Directions:
From the listing below, copy out every line that contains the string "button".

(Records of locating words and elements)

::::::::::

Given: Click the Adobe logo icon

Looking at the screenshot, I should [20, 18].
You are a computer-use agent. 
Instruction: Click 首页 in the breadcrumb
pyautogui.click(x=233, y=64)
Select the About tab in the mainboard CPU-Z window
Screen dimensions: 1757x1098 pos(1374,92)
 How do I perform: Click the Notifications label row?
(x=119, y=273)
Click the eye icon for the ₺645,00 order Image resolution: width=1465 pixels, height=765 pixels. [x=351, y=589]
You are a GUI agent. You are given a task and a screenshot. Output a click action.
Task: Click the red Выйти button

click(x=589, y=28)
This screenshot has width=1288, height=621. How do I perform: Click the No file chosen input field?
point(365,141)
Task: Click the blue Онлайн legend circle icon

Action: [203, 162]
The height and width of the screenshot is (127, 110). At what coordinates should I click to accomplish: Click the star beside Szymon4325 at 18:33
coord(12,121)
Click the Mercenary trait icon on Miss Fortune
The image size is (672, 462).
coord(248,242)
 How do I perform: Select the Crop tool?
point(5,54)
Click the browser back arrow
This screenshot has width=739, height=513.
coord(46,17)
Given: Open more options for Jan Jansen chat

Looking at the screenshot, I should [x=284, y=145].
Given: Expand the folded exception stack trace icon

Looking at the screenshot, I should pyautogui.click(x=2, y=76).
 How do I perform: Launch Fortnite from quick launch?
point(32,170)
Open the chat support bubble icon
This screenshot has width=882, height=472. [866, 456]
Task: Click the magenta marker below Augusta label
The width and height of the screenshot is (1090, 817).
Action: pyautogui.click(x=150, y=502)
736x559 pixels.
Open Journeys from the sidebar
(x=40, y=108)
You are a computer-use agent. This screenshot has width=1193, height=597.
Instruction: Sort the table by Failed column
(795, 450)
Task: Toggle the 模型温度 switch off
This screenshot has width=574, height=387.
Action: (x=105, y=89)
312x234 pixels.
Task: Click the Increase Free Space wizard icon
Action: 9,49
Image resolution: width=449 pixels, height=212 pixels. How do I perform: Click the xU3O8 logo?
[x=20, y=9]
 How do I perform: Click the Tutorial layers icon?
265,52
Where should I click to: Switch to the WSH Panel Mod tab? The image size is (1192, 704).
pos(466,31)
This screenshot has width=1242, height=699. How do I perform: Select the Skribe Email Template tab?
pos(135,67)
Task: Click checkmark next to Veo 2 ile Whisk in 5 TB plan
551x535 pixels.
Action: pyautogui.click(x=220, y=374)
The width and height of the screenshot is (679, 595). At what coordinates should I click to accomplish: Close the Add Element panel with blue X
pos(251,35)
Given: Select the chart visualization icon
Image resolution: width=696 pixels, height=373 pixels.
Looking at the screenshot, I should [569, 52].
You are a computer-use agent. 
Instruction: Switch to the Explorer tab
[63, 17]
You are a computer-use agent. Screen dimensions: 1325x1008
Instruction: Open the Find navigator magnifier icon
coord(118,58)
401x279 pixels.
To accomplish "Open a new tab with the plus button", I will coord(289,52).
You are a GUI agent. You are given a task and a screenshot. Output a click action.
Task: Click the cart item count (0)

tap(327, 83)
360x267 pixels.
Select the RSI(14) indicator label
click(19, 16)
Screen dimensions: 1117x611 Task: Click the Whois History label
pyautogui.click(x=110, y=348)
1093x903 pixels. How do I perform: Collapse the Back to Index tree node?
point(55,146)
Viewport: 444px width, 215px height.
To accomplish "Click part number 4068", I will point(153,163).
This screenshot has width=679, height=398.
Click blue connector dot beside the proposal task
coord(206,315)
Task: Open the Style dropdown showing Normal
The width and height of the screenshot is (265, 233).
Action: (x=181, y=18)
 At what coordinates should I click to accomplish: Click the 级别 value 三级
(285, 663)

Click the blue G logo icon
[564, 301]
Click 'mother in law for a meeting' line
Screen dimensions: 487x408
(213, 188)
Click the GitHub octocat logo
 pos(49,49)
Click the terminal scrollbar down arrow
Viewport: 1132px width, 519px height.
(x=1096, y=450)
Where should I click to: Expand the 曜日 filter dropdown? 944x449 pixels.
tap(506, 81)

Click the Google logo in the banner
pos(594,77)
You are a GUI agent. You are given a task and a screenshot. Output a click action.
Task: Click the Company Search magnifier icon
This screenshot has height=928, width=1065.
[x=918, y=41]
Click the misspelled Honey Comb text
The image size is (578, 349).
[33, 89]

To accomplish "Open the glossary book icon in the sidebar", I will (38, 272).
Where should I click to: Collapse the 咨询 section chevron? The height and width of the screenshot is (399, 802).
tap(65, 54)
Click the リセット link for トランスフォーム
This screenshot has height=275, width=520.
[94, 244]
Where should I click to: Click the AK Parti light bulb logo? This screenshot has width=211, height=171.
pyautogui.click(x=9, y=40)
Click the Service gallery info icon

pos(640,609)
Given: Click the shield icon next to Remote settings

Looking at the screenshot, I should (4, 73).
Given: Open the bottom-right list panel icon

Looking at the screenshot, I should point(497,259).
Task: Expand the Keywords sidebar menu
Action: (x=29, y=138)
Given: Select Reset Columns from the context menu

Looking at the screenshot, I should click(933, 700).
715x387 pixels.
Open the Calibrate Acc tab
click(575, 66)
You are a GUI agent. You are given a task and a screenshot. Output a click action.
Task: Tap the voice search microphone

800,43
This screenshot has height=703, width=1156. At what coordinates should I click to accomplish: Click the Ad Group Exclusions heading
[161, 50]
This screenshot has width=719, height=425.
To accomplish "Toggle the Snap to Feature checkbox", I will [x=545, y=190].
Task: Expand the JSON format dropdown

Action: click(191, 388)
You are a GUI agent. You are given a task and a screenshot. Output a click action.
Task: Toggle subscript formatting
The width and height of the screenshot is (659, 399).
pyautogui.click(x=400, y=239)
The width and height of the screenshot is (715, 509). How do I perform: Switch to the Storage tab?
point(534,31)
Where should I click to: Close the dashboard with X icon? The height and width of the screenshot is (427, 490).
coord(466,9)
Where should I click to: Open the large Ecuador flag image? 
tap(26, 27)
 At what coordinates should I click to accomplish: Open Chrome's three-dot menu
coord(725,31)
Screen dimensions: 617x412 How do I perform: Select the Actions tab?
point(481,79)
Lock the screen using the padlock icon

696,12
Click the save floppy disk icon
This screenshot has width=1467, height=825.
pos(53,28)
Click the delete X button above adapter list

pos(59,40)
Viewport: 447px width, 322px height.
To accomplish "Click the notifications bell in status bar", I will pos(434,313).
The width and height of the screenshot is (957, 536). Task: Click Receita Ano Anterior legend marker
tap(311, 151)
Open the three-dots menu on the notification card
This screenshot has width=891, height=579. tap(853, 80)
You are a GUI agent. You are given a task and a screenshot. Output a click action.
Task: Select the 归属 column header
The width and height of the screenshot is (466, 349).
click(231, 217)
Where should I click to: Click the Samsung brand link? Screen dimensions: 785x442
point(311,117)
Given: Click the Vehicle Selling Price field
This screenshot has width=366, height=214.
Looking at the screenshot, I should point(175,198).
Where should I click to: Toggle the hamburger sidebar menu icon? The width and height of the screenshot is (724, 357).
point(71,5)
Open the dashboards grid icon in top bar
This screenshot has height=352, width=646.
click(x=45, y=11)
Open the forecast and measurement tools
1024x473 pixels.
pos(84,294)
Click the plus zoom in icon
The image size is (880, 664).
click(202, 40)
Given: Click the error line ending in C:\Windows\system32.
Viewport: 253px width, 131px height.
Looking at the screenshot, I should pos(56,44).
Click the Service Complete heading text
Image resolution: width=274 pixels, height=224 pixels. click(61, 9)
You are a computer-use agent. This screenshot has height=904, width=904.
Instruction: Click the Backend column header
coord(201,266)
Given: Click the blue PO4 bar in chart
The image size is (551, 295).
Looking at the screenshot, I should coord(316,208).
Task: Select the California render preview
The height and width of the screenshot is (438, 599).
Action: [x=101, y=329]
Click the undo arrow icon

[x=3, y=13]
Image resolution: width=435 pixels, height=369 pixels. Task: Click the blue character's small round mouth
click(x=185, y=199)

::::::::::

Written reply:
Task: Click the red Выйти button
To accomplish "Open a new tab with the plus button", I will coord(289,52).
Click the delete X button above adapter list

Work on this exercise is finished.